> **Task item**
Beginning with the line that includes "Screen dimensions: 500x381" and ending with the last line, print the records exactly, leaving every picture out.

(Dataset entries)
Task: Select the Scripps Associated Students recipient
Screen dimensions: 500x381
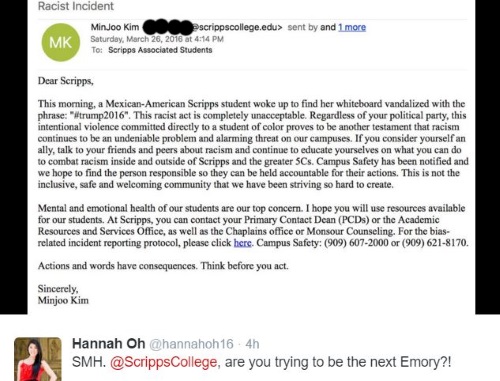Action: point(160,50)
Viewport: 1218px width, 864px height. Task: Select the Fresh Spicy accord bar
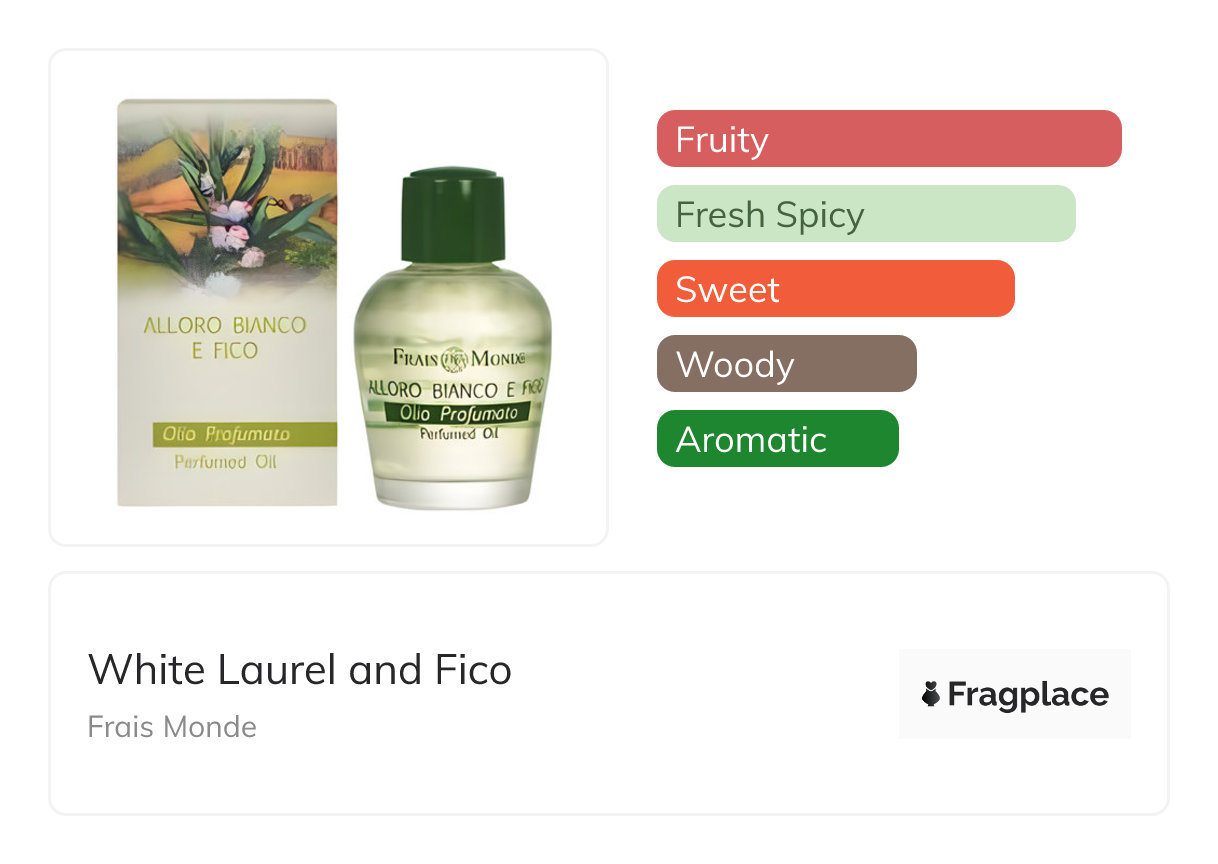tap(865, 214)
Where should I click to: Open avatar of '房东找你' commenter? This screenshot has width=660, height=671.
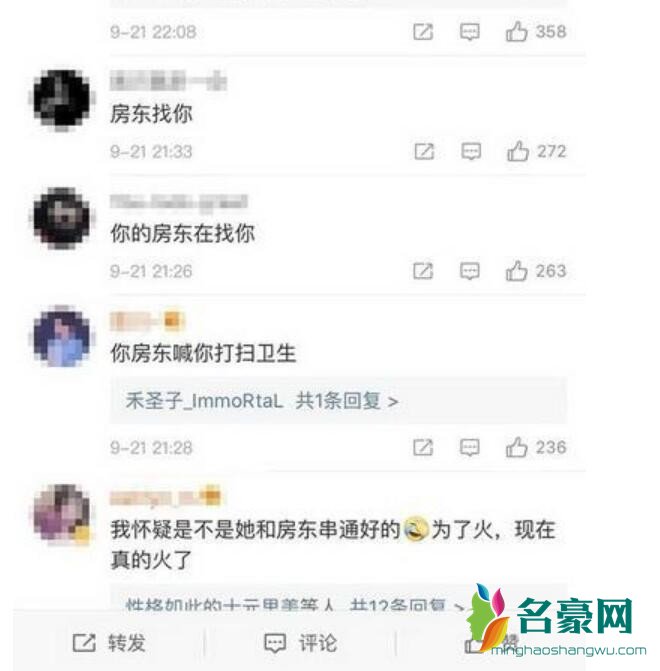point(62,99)
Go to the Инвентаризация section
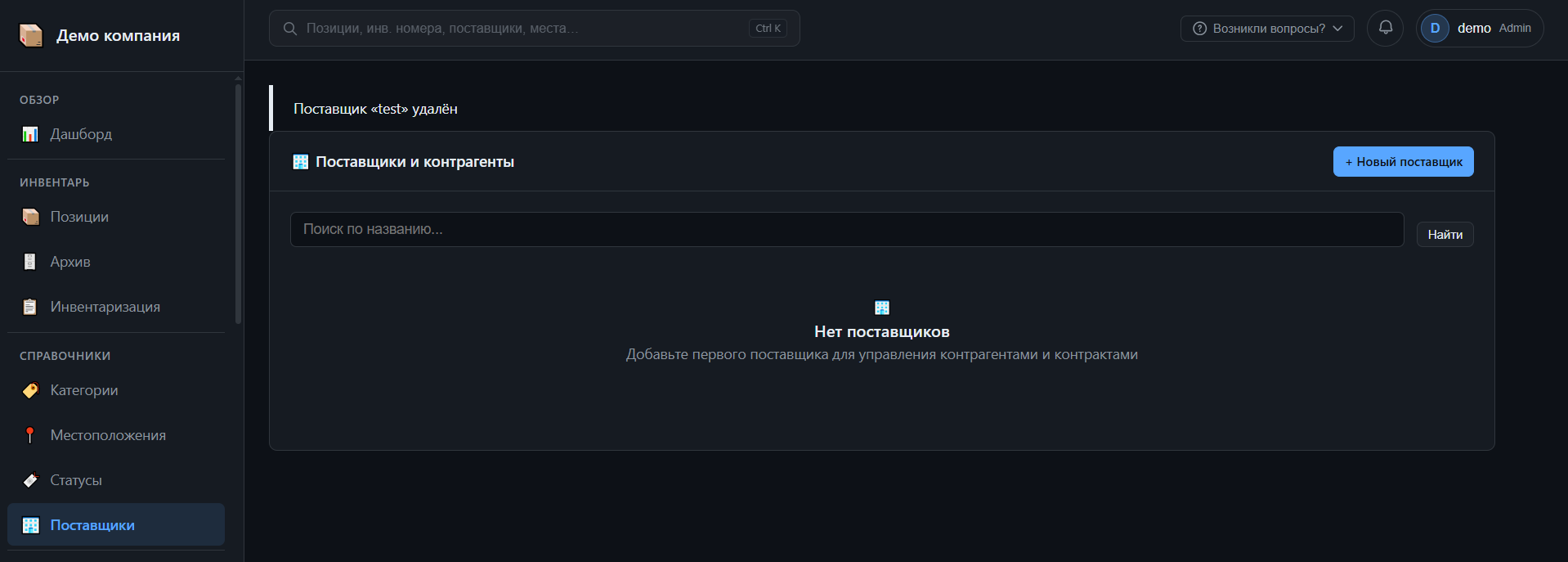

> **Exercise result**
Screen dimensions: 500x381
Action: point(160,50)
Viewport: 1218px width, 864px height. Task: Select the Fresh Spicy accord bar
tap(865, 214)
Where should I click to: Open avatar of '房东找你' commenter? This screenshot has width=660, height=671.
point(62,99)
Go to the Инвентаризация section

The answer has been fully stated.